Indication: Prevention of Childhood Morbidity/Mortality
Source: Cochrane Database of Systematic Reviews, May 2014
Research: Zinc deficiency is prevalent in low- and middle-income countries, and contributes to significant diarrhea-, pneumonia- and malaria-related morbidity and mortality among young children. Zinc deficiency also impairs growth. This study sought to assess the effects of zinc supplementation in children aged six months to 12 years of age. Between December 2012 and January 2013, researchers searched for randomized controlled trials of preventative zinc supplementation in children aged six months to 12 years compared with no intervention, a placebo, or a waiting list control. They excluded hospitalized children and children with chronic diseases or conditions. They also excluded food fortification or intake, sprinkles and therapeutic interventions.
Results: Researchers included 80 randomized controlled trials with 205,401 eligible participants. The risk ratio (RR) for all-cause mortality was compatible with a reduction and a small increased risk of death with zinc supplementation (RR 0.95, 95% confidence interval (CI) 0.86 to 1.05, 14 studies, high-quality evidence), and also for cause-specific mortality due to diarrhea (RR 0.95, 95% CI 0.69 to 1.31, four studies, moderate-quality evidence), lower respiratory tract infection (LRTI) (RR 0.86, 95% CI 0.64 to 1.15, three studies, moderate-quality evidence) or malaria (RR 0.90, 95% CI 0.77 to 1.06, two studies, moderate-quality evidence).
Supplementation reduced diarrhea morbidity, including the incidence of all-cause diarrhea (RR 0.87, 95% CI 0.85 to 0.89, 26 studies, moderate-quality evidence), but the results for LRTI and malaria were imprecise: LRTI (RR 1, 95% CI 0.94 to 1.07, 12 studies, moderate-quality evidence); malaria (RR 1.05, 95% 0.95 to 1.15, four studies, moderate-quality evidence).

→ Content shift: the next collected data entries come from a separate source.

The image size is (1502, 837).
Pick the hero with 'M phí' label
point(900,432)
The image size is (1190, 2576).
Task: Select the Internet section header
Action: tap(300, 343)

There was moderate-quality evidence of a small improvement in height with supplementation but the size of this effect might not be clinically important. There was a medium to large positive effect on zinc status.
Supplementation was associated with an increase in the number of participants with at least one vomiting episode (RR 1.29, 95% CI 1.14 to 1.46, five studies, high-quality evidence). Researchers found no clear evidence of benefit or harm of supplementation with regard to hemoglobin or iron status. Supplementation had a negative effect on copper status.
Study authors concluded the benefits of preventative zinc supplementation outweigh the harms in areas where the risk of zinc deficiency is relatively high. Further research should determine optimal intervention characteristics such as dose.